Statement Regarding Forward-Looking Statements
This Quarterly Report on Form 10-Q includes forward-looking information regarding Plains Exploration & Production Company that is intended to be covered by the safe harbor for “forward-looking statements” provided by the Private Securities Litigation Reform Act of 1995. Statements that are predictive in nature, that depend upon or refer to future events or conditions, or that include words such as “will”, “would”, “should”, “plans”, “likely”, “expects”, “anticipates”, “intends”, “believes”, “estimates”, “thinks”, “may”, and similar expressions, are forward-looking statements. Although we believe that our expectations are based on reasonable assumptions, there are risks, uncertainties and other factors that could cause actual results to be materially different from those in the forward-looking statements.
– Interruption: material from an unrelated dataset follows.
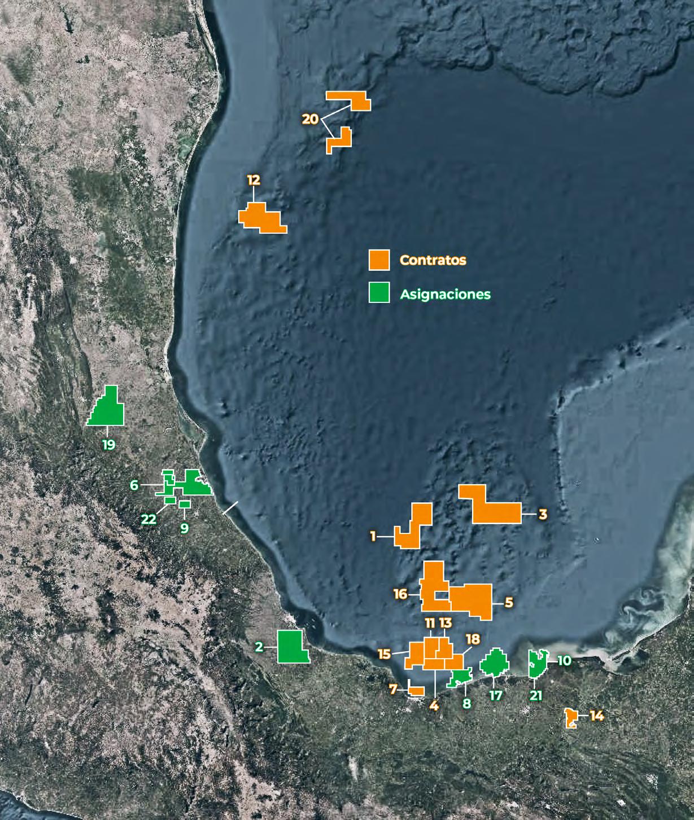
Task: Select green block labeled 2
Action: [x=292, y=647]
These factors include, among other things:
| • | | uncertainties inherent in the development and production of oil and gas and in estimating reserves; |
| • | | unexpected difficulties in integrating our operations as a result of any significant acquisitions; |
| • | | unexpected future capital expenditures (including the amount and nature thereof); |
| • | | impact of oil and gas price fluctuations, including the impact on our reserve volumes and values and our earnings as a result of our derivative positions; |
| • | | the effects of our indebtedness, which could adversely restrict our ability to operate, could make us vulnerable to general adverse economic and industry conditions, could place us at a competitive disadvantage compared to our competitors that have less debt, and could have other adverse consequences; |
| • | | the success of our derivative activities; |
| • | | the success of our risk management activities; |
| • | | the effects of competition; |
| • | | the availability (or lack thereof) of acquisition or combination opportunities; |
| • | | the availability (or lack thereof) of capital to fund our business strategy and/or operations; |
| • | | the impact of current and future laws and governmental regulations; |
| • | | environmental liabilities that are not covered by an effective indemnity or insurance; and |
| • | | general economic, market, industry or business conditions. |
All forward-looking statements in this report are made as of the date hereof, and you should not place undue reliance on these statements without also considering the risks and uncertainties associated with these statements and our business that are discussed in this report and our other filings with the SEC. Moreover, although we believe the expectations reflected in the forward-looking statements are based upon reasonable assumptions, we can give no assurance that we will attain these expectations or that any deviations will not be material. Except for any obligation to disclose material information under the Federal securities laws, we do not intend to update these forward-looking statements and information. See Item 1A – Risk Factors and Item 7 - Management’s Discussion and Analysis of Financial Condition and Results of Operations – Critical Accounting Policies and Factors That May Affect Future Results in our Annual Report on Form 10-K for the year ended December 31, 2007 for additional discussions of risks and uncertainties.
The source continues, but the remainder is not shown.